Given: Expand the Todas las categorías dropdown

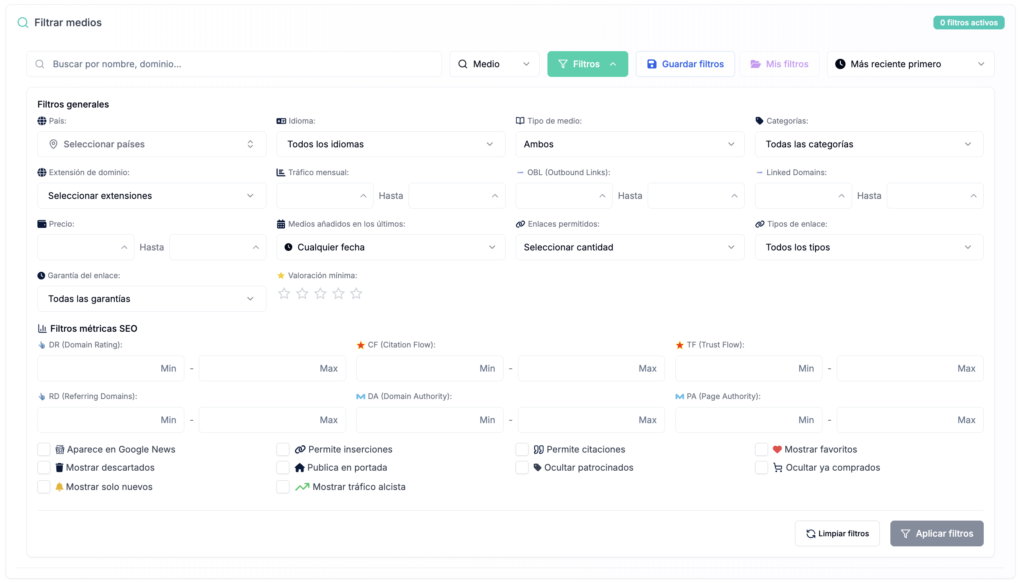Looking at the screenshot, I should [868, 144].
---*---
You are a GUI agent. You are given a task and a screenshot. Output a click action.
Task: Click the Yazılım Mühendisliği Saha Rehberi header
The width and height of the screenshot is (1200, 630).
---*---
--- STATED TASK ---
Transcribe the data starting at the line containing "Given: Expand the" and ending at the line containing "Looking at the", both included, and omit the pictures.

--- EXERCISE RESPONSE ---
Given: Expand the Todas las categorías dropdown

Looking at the screenshot, I should [868, 144].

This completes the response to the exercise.